As I go to the first day of training for the staff at the day camp I am due to work at in the summer, I am greeted by a man in an N-95 mask holding a temperature gun. He asks me a few questions:

Have you tested positive for COVID-19 in the past 14 days?

Have you shown any symptoms of COVID-19 in the past 14 days?

Have you been to any states where you are legally required to quarantine after visiting?

I answer: No. No. No.

He takes my temperature: 98.6 degrees. I am given a slip of paper and ushered toward another tent, where a woman asks my name and sticks a cotton swab up my nose. I am then sent to a table to wait for my results. I’m surprised at how fast my negative result comes back, but what was I to expect from a camp that demands $1,000 a week as tuition?

This summer camp was the first semblance of a structured day that I had had since March. Sure, there was remote learning, but on a normal day, I would finish all the work before 11:00 a.m. and spend the rest of the day napping. Now, the rest of the high-school and college-aged staff and I would be forced to work on a schedule. It was a shock back to normalcy for both us and the campers.

The camp wanted to give an aura of optimism and fun even as a disease raged across the country. There would be signs with fun little designs reminding people to social distance and informing them of the proper way of wearing a mask.

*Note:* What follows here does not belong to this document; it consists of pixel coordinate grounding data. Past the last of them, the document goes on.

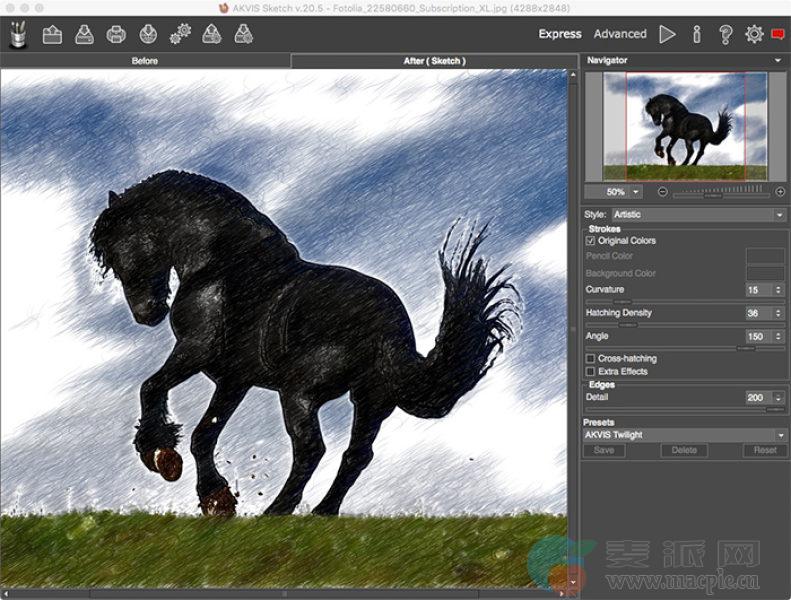Click the Reset button under Presets

coord(765,450)
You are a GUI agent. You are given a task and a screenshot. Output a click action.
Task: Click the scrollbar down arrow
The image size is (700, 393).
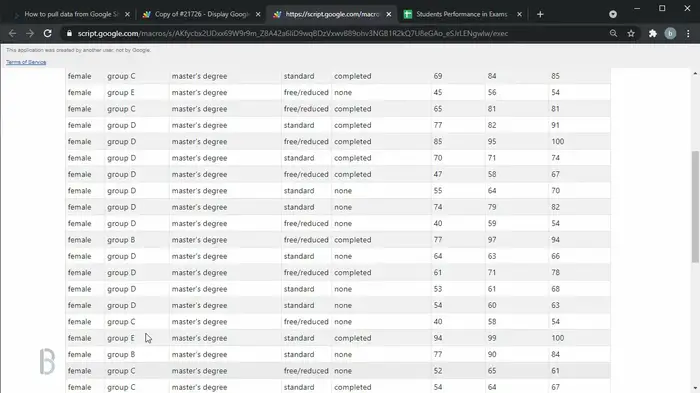[x=695, y=389]
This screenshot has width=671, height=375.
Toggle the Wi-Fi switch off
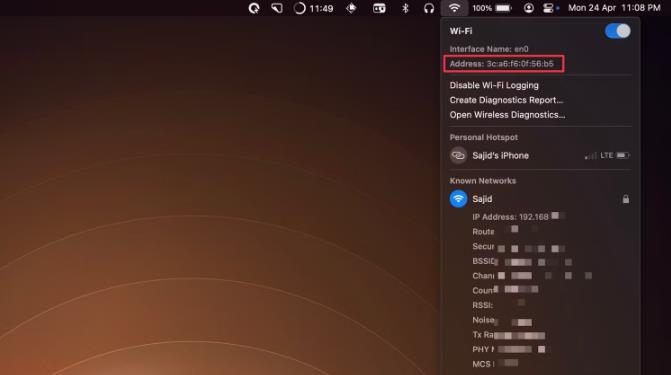(617, 31)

The staff was given cloth masks with smiley faces reading “Be Happy!” Hand sanitizer stations were set everywhere around the camp with signs telling the children that proper hygiene was a superpower.

When the campers finally came, they stayed inside their cars. A form would be filled out every day, and someone would screen the kids and take their temperatures before they went inside the camp. Campers and counselors were separated into tiny little “pods” where they would go about their activities. These pods were not allowed to mix in any way. The staff was required to wear masks at all times and to sanitize their hands and work stations between pods. The children didn’t have to wear masks unless they were on a bus. The outdoor setting of the camp gave this some sense, but it began to feel arbitrary when a 13-year-old camper didn’t have to wear a mask when a 15-year-old counselor-in-training did.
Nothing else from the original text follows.